Why do I feel so lazy? How is it possible to feel worked to death one minute and like a lazy piece of shit, the next? I did pretty much nothing, today. I didn't call people back who left messages to book massages. I just ignored the whole thing. I don't want to deal with them. Or it ("it" being the business"). This is typical for me, being completely done with a thing once I decide to ease out of it. Just completely lose interest.
I was suppose to go to the doctor in Little Rock today but I canceled my appointment. I just couldn't imagine leaving my house. I'm very tempted to do the same with my annual checkup tomorrow with my local physician but they called to confirm today and I said I'd be there. I probably need to be going to somebody I don't know for this.
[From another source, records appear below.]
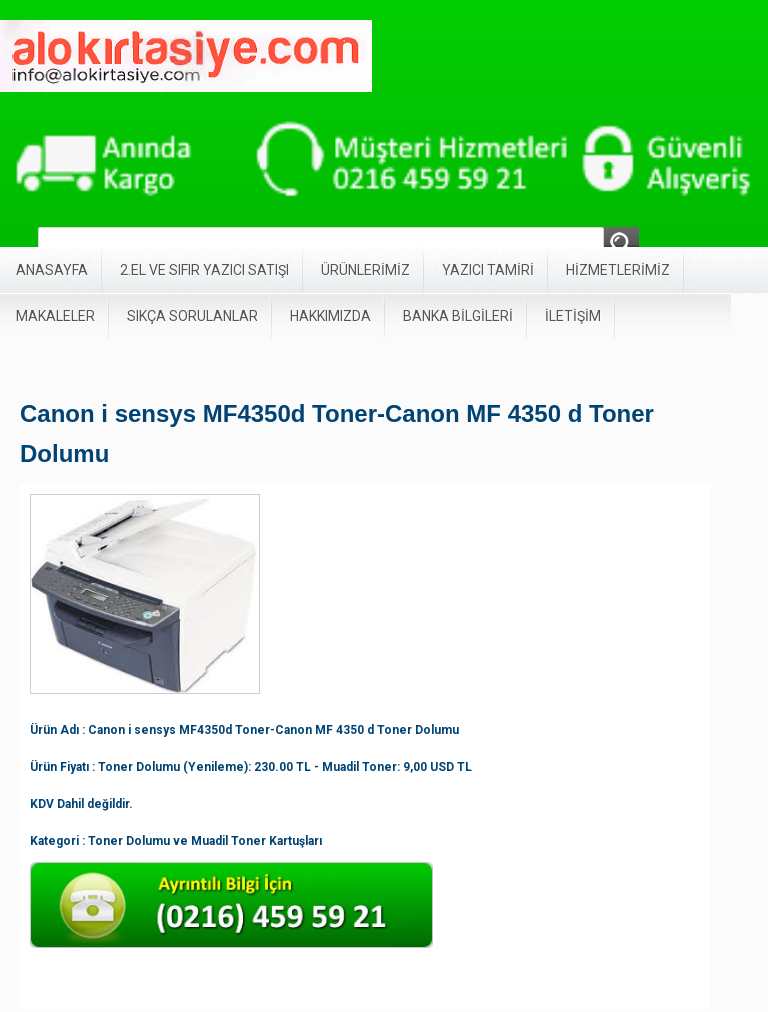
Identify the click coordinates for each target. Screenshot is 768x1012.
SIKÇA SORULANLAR (192, 316)
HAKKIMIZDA (330, 316)
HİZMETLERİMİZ (618, 270)
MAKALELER (55, 316)
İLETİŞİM (573, 316)
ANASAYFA (52, 270)
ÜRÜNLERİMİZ (365, 270)
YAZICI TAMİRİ (488, 270)
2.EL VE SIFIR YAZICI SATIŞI (204, 270)
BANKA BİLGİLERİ (458, 316)
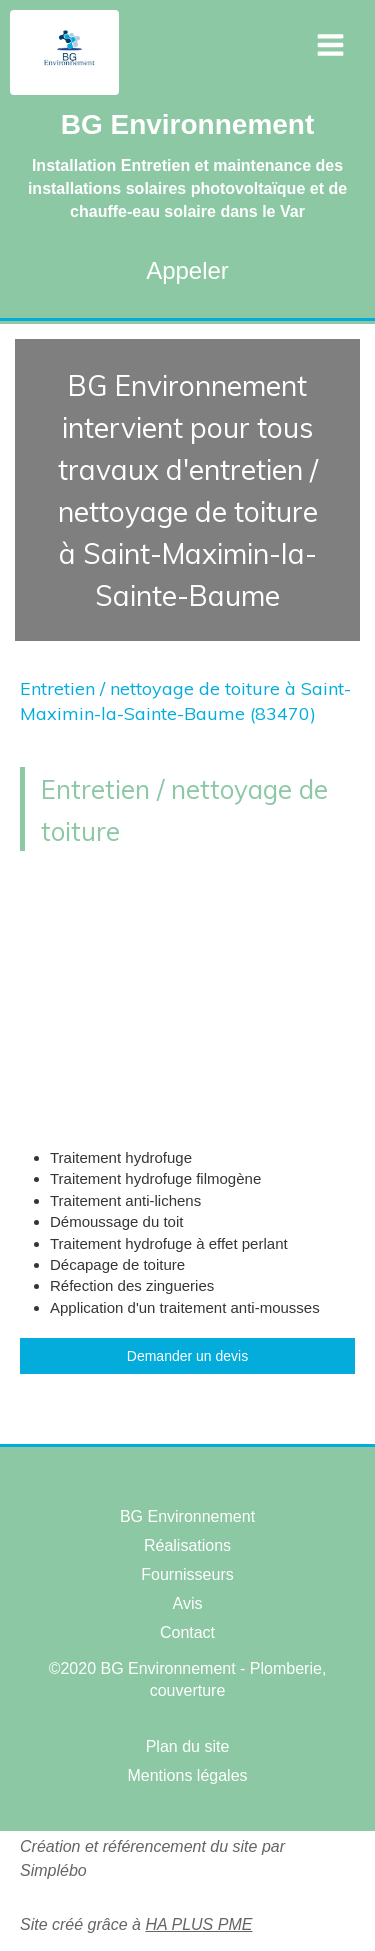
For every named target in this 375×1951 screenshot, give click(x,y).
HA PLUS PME (198, 1924)
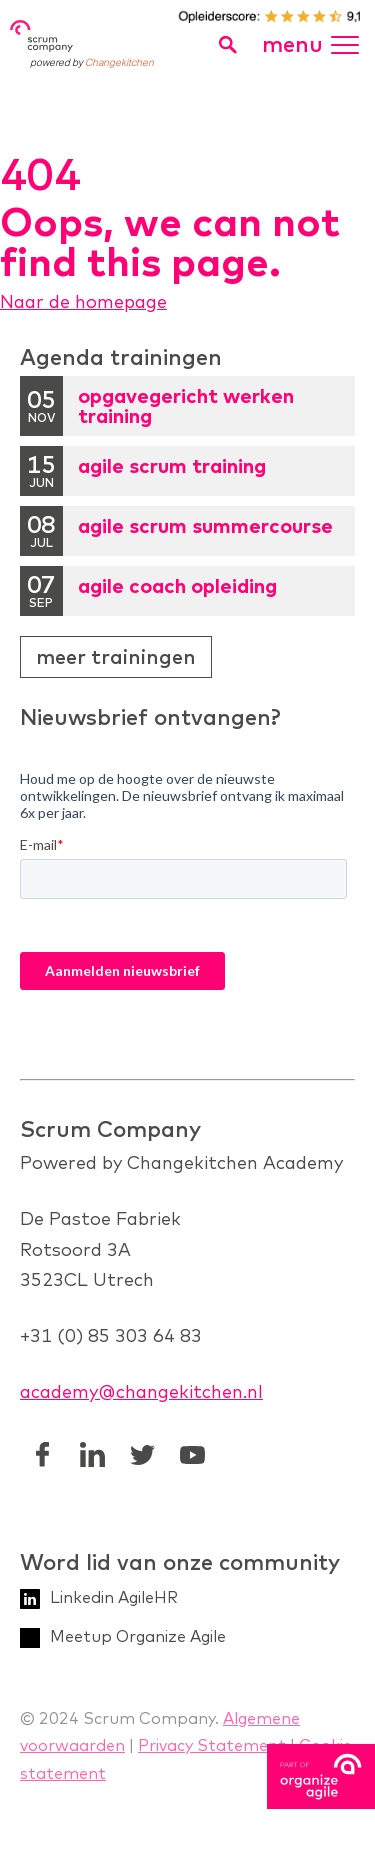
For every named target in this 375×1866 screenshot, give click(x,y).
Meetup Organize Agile (138, 1636)
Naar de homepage (83, 301)
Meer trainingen (116, 656)
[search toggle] (227, 44)
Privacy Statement (212, 1745)
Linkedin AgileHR (114, 1597)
Pap smear. I need to not go to a doctor I work with in the hospital but I'm too fucking lazy to find somebody out of town. So I'll go tomorrow and then look at the floor whenever I meet him in the hallway at work.
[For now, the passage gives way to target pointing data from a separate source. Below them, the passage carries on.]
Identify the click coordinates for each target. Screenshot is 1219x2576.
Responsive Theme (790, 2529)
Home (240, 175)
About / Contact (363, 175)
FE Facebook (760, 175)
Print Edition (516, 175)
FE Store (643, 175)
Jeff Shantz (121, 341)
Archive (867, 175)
I wish I could just allow myself to be lazy when I feel lazy. It's not enough I'll have done five 12-hour shifts in the ER this week? Today and tomorrow off (is it really a day off if you do an hour massage in the afternoon?) and that's it. Every other day I'll work 12 hours. So the one day I sit on my ass I feel guilty. Haven't I been through enough therapy to be over that by now? Feeling guilty, I mean? That's part of the big fascination with going back to a full-time position. Being "on" for three days a week and "off" the other 4. That's why I'm getting out of massage, for the most part. So I don't have to feel so fucking guilty every single day for not being willing to drop whatever I'm doing to go rub somebody else's body.
I've been thinking a lot about death, lately. I suppose I'm working through some developmental task that 50-year-old women go through facing their own mortality. I have the sensation of people around me dropping like flies. And I think having lived through a tornado ripping your town a new ass probably has a part in it. The realization that life is fragile and bad things really do happen. And along with all of that, a very clear sense that the label "bad things" may not be so accurate as we think. Maybe the tornado wasn't really bad. Maybe it brought us what we needed on some level. All of us. And maybe death isn't so bad, is what I'm thinking. I don't necessarily want to do it right now but if I do, I figure it won't be so bad. For me, anyway. My kids and family would be devastated and I would regret that, if I was even aware of it from my position in paradise. I suppose the more real life you encounter, the more "paradise" has the potential to offer you. It is attractive.
And my life is good. Even I think so. I'm enjoying it, though I suppose I'm really tired. But I've pretty much got the bull by the proverbial dick at this point in my life. Nothing fancy but lots of nice little luxuries and beauty and companionship. Lot's of great people in my life, right now, as it's pretty much always been for me. I've been lucky but that doesn't mean being dead doesn't have it's allure. My daughter recently expressed her feelings on the subject. I suspect her's may be from that deeper sense of disillusionment that naturally follows in one's 30's. That, coupled with some pretty shitty losses she's had to endure. Stuff nobody should have to go through. Doesn't take too many of those to make you maybe a little more willing to cross over than is healthy for you. I haven't commented on it because I suspect I'll sound like my mother did to me once, about 10 years ago.
I was in the absolute throes of depression. Situational as hell, though I didn't realize it at the time. I thought it was entirely chemical imbalance. I needed therapy, which I got and it's better now. But I was fucking miserable back then as I was a lot of my adult life. It was Easter time and my Mom and brother came to visit. I remember being so depressed, I couldn't wait for a respectable length of time after eating lunch to ask if they minded me taking a nap. The truth was, I simply couldn't wait another second to curl up in the fetal position and sob. I could pull that off alone, in the bedroom, my sobs muffled by my pillow.
My brother had brought his Harley down on a trailer and we rode. My brother offered me a helmet but I grinned and declined. Later, driving up on the mountain in his Suburban, my mother and kids in the back seat, I confided in him that I didn't take the helmet because I'd thought to myself, "I wouldn't kill myself, I'm not going to do that but if I have a wreck and have a chance to have my brain scattered over the pavement and be out of this hell I'm in, I'm not gonna do anything to prevent that." As soon as I said it I mentally chastised myself for sharing such a macabre thought in front of my poor mother who would, of course, be devastated to even imagine me thinking such a thing. We got out of the car at our destination about the same time and my Mom came up to me, smiling.
"I know just how you feel," she said, grinning as if we shared a delicious secret. I was sort of surprised but the older I get, the more I understand.